Precisamos buscar inspiração e reinventar o Movimento Pela Ética na Política, mas agora também focado no sistema de justiça. Nada ganharemos em trocar políticos corruptos por juízes déspotas. Não nos deixemos iludir, a democracia não se constrói apenas com o grito rouco das ruas, por mais significante e importante que seja. A democracia é uma planta frágil que pode ser destruída pelos seus próprios meios se não nos mantivermos sempre fiéis aos seus princípios.  Como já nos ensinava  Betinho, quando, mal saídos da ditadura, lutamos pela construção e consolidação de uma ética democrática: o “popular” não é, necessariamente, sinônimo de democrático. Muitos confundiram esses dois conceitos na história da humanidade com resultados muitas vezes trágicos.

 

Autor: Atila Roque

Historiador e Cientista Político

3 comentários em “A ruptura entre justiça e política no Brasil”
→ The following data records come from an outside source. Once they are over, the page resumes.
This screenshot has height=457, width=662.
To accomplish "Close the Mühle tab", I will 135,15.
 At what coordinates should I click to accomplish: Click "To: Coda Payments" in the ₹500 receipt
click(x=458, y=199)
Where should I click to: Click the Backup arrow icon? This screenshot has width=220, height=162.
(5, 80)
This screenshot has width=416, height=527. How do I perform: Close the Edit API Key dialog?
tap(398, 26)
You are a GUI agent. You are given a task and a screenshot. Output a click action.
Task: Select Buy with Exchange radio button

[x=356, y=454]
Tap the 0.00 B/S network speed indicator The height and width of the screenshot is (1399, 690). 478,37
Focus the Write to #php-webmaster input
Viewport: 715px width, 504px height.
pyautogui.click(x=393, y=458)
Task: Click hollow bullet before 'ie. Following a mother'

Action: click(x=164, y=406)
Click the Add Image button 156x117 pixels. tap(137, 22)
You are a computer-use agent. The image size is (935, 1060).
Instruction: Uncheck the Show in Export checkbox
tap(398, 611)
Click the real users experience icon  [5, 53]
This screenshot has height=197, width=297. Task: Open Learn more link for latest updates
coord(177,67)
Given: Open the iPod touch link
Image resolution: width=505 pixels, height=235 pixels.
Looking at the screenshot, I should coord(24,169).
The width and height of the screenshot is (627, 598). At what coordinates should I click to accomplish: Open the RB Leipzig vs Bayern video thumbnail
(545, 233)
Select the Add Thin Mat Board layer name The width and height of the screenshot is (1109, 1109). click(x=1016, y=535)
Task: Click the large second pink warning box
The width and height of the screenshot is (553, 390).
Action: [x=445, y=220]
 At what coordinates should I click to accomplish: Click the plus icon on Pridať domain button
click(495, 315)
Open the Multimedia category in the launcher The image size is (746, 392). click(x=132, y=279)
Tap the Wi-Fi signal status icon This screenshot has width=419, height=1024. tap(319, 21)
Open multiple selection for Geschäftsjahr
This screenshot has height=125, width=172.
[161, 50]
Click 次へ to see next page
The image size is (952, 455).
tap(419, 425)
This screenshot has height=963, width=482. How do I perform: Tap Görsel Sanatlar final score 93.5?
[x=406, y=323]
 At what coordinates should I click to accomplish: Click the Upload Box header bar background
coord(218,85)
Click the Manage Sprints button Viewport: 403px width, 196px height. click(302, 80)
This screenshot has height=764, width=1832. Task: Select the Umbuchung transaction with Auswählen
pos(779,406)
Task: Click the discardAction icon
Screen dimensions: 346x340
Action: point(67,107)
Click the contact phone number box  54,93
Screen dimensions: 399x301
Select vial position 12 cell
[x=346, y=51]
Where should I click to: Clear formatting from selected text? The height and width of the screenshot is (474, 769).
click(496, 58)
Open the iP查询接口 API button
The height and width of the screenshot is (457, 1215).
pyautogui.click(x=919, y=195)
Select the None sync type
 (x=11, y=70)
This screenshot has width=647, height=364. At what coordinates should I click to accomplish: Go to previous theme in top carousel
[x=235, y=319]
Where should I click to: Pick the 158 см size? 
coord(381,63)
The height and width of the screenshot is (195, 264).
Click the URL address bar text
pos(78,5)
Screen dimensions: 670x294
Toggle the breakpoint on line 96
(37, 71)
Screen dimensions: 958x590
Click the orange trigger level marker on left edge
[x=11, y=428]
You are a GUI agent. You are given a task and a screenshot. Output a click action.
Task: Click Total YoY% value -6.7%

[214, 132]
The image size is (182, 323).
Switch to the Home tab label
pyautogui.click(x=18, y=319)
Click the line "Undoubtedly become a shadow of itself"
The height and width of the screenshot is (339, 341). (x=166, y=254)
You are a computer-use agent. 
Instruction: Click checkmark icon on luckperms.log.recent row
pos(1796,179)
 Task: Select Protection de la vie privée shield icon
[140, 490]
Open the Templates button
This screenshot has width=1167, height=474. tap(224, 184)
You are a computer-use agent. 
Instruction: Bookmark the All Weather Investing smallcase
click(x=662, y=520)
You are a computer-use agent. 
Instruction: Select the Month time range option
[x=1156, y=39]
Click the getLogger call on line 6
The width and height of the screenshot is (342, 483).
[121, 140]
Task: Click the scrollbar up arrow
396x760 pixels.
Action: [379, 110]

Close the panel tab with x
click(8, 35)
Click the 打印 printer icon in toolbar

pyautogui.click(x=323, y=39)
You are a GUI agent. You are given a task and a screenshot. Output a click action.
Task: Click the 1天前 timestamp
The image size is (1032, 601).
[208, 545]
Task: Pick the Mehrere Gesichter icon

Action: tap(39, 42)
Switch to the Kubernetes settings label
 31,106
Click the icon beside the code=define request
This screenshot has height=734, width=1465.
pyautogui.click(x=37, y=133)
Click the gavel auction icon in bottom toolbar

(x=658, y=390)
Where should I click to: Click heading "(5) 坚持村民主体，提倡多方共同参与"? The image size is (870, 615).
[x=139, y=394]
  1. Enquanto concordo com o Átila, acredito que o caminho da construção democrática seja não linear e imprevisível. A chacoalhada causada pela divulgação dos diálogos representa, na minha opinião e independentemente de considerações sobre sua legalidade, uma contribuição positiva ao processo. O PT não inventou a falta de ética e a corrupção na política, mas levou-as a um nível de capilaridade que eu jamais havia visto nos meus 56 anos de brasileiro. Esperemos que o que estamos vendo seja o início de algo permanente.